El extremo de este Carlismo es su mimetización con otras formas de protesta social, llegando a perder sus rasgos más propios; o la deformación de su reivindicación identitaria para sucumbir a los riesgos del nacionalismo de aldea o de la insumisión anarquizante frente a la autoridad legítimamente constituida.
Por el contrario, en su expresión verdadera, presenta un modelo alternativo de verdadera democracia social frente al moderno totalitarismo, y de genuino patriotismo, ascendente y abierto, tanto frente al nacionalismo cerrado y excluyente como al nuevo globalismo.
Ni el Carlismo de acento religioso ni el de acento social niegan el cuatrilema común, si bien cada uno de ellos pone el énfasis en una de sus dimensiones.

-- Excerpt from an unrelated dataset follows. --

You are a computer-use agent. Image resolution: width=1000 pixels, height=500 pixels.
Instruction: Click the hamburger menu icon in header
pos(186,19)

Ambos deberían poder convivir, porque ambos son necesarios, y porque uno sin el otro supone una mutilación del conjunto armónico representado por el completo cuatrilema.
Vanamente se puede proponer para el conjunto de la sociedad española una solución que no es capaz en su seno de acoger acentos diferentes. Malamente se puede proclamar continuador de la verdadera España quien pretende reducir sus registros al eco de su propia voz.
Si el Carlismo tiene futuro, ha de ser capaz de acoger todas las legítimas aspiraciones, de integrar todas las manifestaciones del genio de nuestra Tradición, debe hacer honor a la multitud de hombres y mujeres que militaron bajo su bandera, entregando vida y hacienda, por una Causa en la que cabían todos.
Entre ellos los hubo piadosos y menos fervorosos, aristócratas y hombres y mujeres del pueblo. Estuvieron impulsados unos por la defensa de los más altos ideales, y otros actuaron movidos predominantemente por la defensa de su pan y su tierra. Todos tuvieron en común el amor a su Dios, a la España que les dio el ser, a las formas de vida en las que encontraban sentido y significado, y a la continuidad de una institución monárquica que les protegía y defendía sus derechos y libertades.
La clave de la unidad del Carlismo estará siempre en torno a ese cuatrilema sagrado por el que lucharon nuestros padres y lucharemos nosotros también, como recuerda la letra del Oriamendi. Un cuatrilema que implica una jerarquía de valores, pero que no puede mutilar ninguno de sus componentes ni mirar la realidad del Carlismo con un solo ojo, por muy bello que le parezca lo que contempla.
Quien hoy quiera presentarse como Abanderado del Carlismo a título de continuador de la dinastía o invocando cualquier derecho para ello, tiene la obligación de integrar y armonizar estas dos almas del Carlismo, respetando la vocación y la inclinación de cada uno, y atrayendo a todos a la unidad.
Este fue el papel histórico de nuestros reyes y constituye hoy la única legitimidad que reclamamos.